Senin, 14 November 2016

Hukum Moral



Hukum Moral
Dalam konteks hukum positif, aturan baik-buruk atau benar-salah dapat diukur dengan menempatkannya pada ketentuan peraturan perundang-perundangan. Contohnya, seseorang yang kedapatan mencuri. Dalam satuan hukum positif, mencuri itu dapat diganjar dengan aturan perundang-undangan. Akan tetapi, mencuri dapat pula diganjar dengan hukuman yang bersifat etis yang dalam ukuran moralitas perbuatan mencuri dianggap sebagai suatu perbuatan yang salah dan buruk.
Jika argumentasi dasar seperti di atas dan penjelasan pada subbab telah cukup jelas menggambarkan begaimana hubungan hukum dan moral, pertanyaan kemudian yang muncul adalah mungkinkah menciptakannya hukum moral yang dipandanga sebagai keseluruhan kaidah-kaidah atau norma-norma yang mengatur masalah moral, sebagai salah satu atau cabang ilmu hukum?
Untuk menjawab pertanyaan tersebut bukanlah hal yang mudah, karena lingkup yang diatur dalam ranah moral sangatlah abstrak. Jika yang menjadi cakupan hukum adalah baik dan buruk dan kemudian diejawantahkan dalam bentuk aturan-aturan kemudian itulah yang dianggap hukum moral, maka pertanyaan berikutnya, siapa subjek dan objek hukum dan moral tersebut?
Jika kemudian yang dipandang sebagai sumber hukum moral adalah manusia, masyarakat, dan/atau negara, sedangkan objeknya adalah perilaku yang lahir dari kewajiban-kewajiban, maka bagaimana hukum moral mendeskripsikan aturan-aturannya.

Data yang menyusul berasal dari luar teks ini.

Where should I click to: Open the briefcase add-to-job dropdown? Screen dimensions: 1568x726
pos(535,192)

Menurut Kant, seseorang yang bertindak demi hukum moral berarti ia bertindak berdasarkan kewajiban-kewajiban sebagai pengejawantahan dari kehendak baik, dan karenanya tindakannya itu baik secara moral. Untuk membedah lebih detail tentang pendapat Kant tentang hukum moral, maka berikut akan diuraikan apa yang dimaksud Nietzsche ini akan melihat bagaimana kewajiban yang melekat pada setiap individu baik tuan maupun budak mengejawantahkan kehendak baiknya.

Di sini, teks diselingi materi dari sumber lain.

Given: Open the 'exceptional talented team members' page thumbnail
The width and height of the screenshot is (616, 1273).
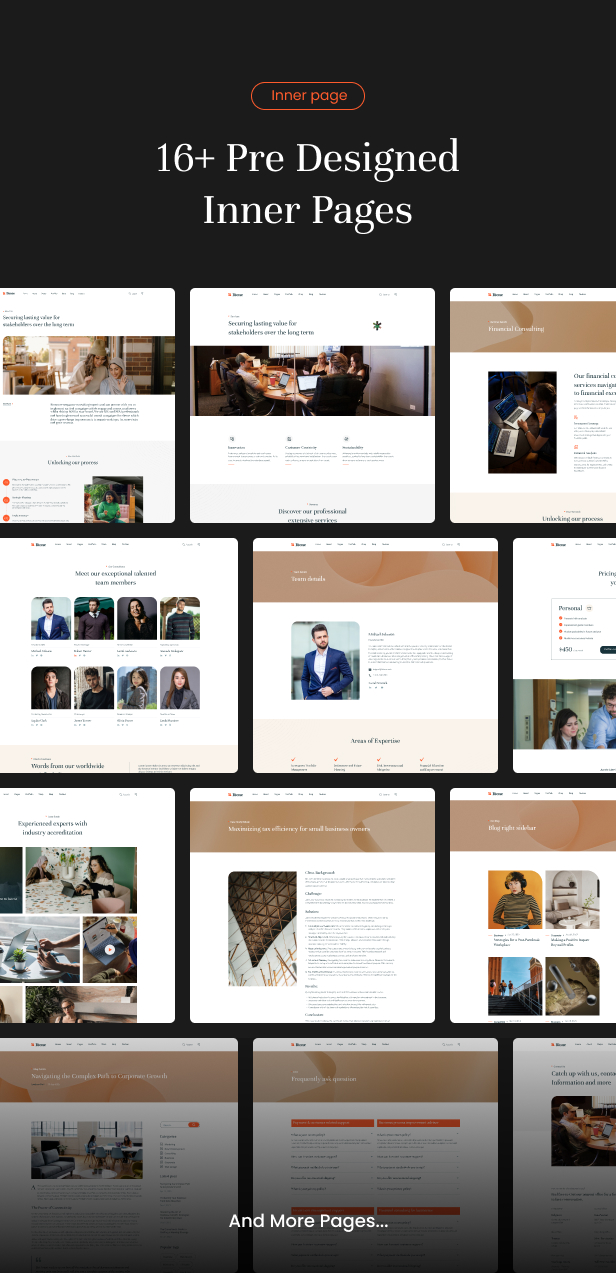Looking at the screenshot, I should (x=118, y=655).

Moralitas tuan dalam gambaran Nietzsche, yaitu ungkapan hormat dan pengahrgaan terhadap diri mereka sendiri. Mereka sungguh yakin bahwa segala tindakannya adalah baik, meskipun secra morak mereka tidak mengklaimnya sebagai moralitas universal. Sehingga ukuran baik dan buruk bukan didasarkan pada tindakan atau perilaku dari si tuan, akan tetapi pada pribadi yang melakukannya.

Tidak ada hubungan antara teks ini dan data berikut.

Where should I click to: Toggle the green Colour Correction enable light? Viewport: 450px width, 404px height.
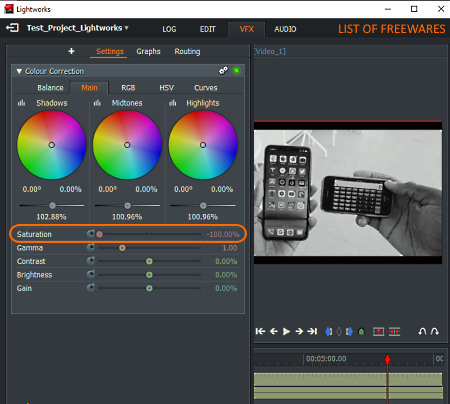236,71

Sementara dalam moralitas budak, Nietzsche menggambarkan bahwa para budak tidak pernah bertindak atas kemauan mereka sendiri, selalu atas perintah sang tuan. Dalam pandangan mereka, ketika bertindak atas kemauan sendiri, maka pada saat yang bersamaan telah terjadi penyangkal secara kodrati sebagai seorang budak. Oleh karena itu, yang dikatakan baik, bukan pada kemerdekannya dan kedaulatan, akan tetapi pada simpati, kerendahan hati dalam hubungannya dengan status budak yang disandangnya.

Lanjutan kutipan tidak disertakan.